→ Work item: Nothing but an exact copy of the data should be given.

↓

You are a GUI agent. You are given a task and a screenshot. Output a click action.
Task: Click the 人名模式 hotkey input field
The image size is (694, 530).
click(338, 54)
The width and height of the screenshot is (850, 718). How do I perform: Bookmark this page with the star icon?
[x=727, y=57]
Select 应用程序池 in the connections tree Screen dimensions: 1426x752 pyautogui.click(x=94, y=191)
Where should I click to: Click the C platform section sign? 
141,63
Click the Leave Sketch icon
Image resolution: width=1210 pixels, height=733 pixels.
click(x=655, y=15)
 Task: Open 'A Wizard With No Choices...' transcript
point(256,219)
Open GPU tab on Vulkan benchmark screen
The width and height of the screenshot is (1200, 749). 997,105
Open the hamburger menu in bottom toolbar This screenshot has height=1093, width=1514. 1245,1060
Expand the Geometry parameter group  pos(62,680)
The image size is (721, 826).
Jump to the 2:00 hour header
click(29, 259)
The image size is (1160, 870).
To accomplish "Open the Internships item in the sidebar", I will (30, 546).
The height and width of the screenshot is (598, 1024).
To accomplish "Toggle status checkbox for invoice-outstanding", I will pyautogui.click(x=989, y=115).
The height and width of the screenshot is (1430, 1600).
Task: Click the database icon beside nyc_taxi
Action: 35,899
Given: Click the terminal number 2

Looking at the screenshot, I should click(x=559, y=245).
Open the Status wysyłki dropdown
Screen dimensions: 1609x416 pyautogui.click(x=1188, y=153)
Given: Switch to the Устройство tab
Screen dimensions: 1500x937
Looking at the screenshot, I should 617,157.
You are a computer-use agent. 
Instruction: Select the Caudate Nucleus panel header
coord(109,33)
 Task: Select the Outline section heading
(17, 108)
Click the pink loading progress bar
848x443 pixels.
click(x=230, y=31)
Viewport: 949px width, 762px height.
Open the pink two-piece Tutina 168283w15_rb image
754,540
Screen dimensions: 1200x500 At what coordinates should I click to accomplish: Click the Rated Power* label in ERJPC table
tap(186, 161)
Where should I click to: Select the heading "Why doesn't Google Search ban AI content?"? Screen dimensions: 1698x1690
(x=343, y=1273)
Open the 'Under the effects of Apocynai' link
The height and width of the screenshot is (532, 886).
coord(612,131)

↑

→ Problem solution:
You are a GUI agent. You are given a task and a screenshot. Output a click action.
Task: Click the 人名模式 hotkey input field
The image size is (694, 530).
click(338, 54)
The width and height of the screenshot is (850, 718). How do I perform: Bookmark this page with the star icon?
[x=727, y=57]
Select 应用程序池 in the connections tree Screen dimensions: 1426x752 pyautogui.click(x=94, y=191)
Where should I click to: Click the C platform section sign? 
141,63
Click the Leave Sketch icon
Image resolution: width=1210 pixels, height=733 pixels.
click(x=655, y=15)
 Task: Open 'A Wizard With No Choices...' transcript
point(256,219)
Open GPU tab on Vulkan benchmark screen
The width and height of the screenshot is (1200, 749). 997,105
Open the hamburger menu in bottom toolbar This screenshot has height=1093, width=1514. 1245,1060
Expand the Geometry parameter group  pos(62,680)
The image size is (721, 826).
Jump to the 2:00 hour header
click(29, 259)
The image size is (1160, 870).
To accomplish "Open the Internships item in the sidebar", I will (30, 546).
The height and width of the screenshot is (598, 1024).
To accomplish "Toggle status checkbox for invoice-outstanding", I will pyautogui.click(x=989, y=115).
The height and width of the screenshot is (1430, 1600).
Task: Click the database icon beside nyc_taxi
Action: 35,899
Given: Click the terminal number 2

Looking at the screenshot, I should click(x=559, y=245).
Open the Status wysyłki dropdown
Screen dimensions: 1609x416 pyautogui.click(x=1188, y=153)
Given: Switch to the Устройство tab
Screen dimensions: 1500x937
Looking at the screenshot, I should 617,157.
You are a computer-use agent. 
Instruction: Select the Caudate Nucleus panel header
coord(109,33)
 Task: Select the Outline section heading
(17, 108)
Click the pink loading progress bar
848x443 pixels.
click(x=230, y=31)
Viewport: 949px width, 762px height.
Open the pink two-piece Tutina 168283w15_rb image
754,540
Screen dimensions: 1200x500 At what coordinates should I click to accomplish: Click the Rated Power* label in ERJPC table
tap(186, 161)
Where should I click to: Select the heading "Why doesn't Google Search ban AI content?"? Screen dimensions: 1698x1690
(x=343, y=1273)
Open the 'Under the effects of Apocynai' link
The height and width of the screenshot is (532, 886).
coord(612,131)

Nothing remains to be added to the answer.